The mysterious death of Sub-Lieutenant Ian Lewis Ruxton Wilson always lingered over the Wilson family.
They have all wondered over the decades, just what happened. How did he die? Was his Swordfish plane shot down? Did he ditch in the North Sea? Was he captured by the Nazis and shot?
But after 72 years, Caughey received a shock phone call from a stranger. It was a conversation that would finally end the family's mystery.
"We never heard another thing from the authorities for 70 years and then suddenly out of the blue last October I received a phone call," said Caughey, now aged 87 and still living in Auckland.
The call came from Napier man, Les Hayward, nephew of Sub-Lieutenant Leslie Frank Hayward, who was a close mate of Wilson's and was shot down on the same mission.
Hayward's nephew, Tony Wiles, had researched the tragedy from his UK home.
His digging led him to Gildas Saouzanet, a local of the Brittany village of Plouguerneau, near Brest, with a passion for uncovering details of World War I and World War II plane crashes in his region of northwest France.
The flight commander's report on the operation suggested the planes went down in a tiny rocky cove on the Brittany coast.
Using a metal detector, Saouzanet was able to discover pieces of fuselage.
It now appears that flight co-ordinates were mistakenly changed mid-flight; Wilson and Hayward were sent to attack a beached German torpedo boat. They were shot down by massed anti-aircraft defences.
Caughey, a "fairly phlegmatic person", admits being stunned by the news.
"I had a good conversation with Les Hayward and got as many details from him as I could," she said.
"I've subsequently got photographs of the unmarked grave where Ian and three others are buried. They didn't want to tell me, but they were burned beyond recognition."
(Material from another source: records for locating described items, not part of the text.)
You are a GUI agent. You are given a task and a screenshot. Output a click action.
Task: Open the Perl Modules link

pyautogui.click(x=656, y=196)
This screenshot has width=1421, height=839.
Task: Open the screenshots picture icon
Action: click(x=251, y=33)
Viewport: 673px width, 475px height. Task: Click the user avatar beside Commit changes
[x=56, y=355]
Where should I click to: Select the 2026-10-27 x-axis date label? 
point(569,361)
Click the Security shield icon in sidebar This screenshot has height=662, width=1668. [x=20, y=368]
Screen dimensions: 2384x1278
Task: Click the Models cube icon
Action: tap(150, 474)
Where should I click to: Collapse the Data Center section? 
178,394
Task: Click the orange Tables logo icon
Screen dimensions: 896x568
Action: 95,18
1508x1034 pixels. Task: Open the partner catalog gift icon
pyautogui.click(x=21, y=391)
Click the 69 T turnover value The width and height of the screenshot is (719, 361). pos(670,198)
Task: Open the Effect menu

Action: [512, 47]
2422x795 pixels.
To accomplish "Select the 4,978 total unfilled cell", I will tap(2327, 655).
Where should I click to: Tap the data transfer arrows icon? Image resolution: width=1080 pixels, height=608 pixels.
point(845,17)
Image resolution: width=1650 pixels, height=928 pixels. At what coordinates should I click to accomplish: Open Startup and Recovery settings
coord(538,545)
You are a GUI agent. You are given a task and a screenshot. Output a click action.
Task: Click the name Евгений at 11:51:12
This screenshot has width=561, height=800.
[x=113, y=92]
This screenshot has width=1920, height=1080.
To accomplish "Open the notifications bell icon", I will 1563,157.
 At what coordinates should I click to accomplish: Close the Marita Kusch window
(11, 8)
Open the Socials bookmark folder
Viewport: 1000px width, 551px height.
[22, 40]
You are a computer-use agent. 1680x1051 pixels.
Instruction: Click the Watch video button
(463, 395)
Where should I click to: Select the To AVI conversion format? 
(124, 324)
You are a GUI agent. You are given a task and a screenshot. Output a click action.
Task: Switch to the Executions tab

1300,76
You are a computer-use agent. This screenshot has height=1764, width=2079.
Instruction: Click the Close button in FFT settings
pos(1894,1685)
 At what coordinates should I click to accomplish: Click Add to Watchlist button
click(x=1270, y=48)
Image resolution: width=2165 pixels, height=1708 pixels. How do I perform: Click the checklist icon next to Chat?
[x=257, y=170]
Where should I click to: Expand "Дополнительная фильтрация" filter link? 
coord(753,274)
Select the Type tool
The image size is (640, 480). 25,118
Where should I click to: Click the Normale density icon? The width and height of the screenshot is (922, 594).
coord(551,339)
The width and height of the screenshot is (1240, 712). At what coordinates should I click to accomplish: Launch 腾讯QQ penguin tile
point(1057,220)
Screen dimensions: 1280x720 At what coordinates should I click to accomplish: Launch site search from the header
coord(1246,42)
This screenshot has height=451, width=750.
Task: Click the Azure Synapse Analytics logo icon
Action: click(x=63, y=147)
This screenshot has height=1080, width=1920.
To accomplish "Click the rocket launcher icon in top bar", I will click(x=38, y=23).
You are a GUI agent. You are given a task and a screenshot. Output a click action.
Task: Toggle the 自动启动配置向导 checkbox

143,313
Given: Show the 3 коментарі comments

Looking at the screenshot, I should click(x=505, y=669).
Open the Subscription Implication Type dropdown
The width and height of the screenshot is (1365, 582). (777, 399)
The graves are maintained by the Commonwealth War Graves Commission and Plouguerneau villagers lay flowers to pay their respects.
Now, Caughey and her family will make a pilgrimage to the site in August.
Saouzanet says he will pass on a piece of wreckage from her brother's plane.
"I never expected to find out the whole story," Caughey said.
"It's the sort of thing you never imagine could happen and it's been wonderful. It has brought my brothers into my family's life again."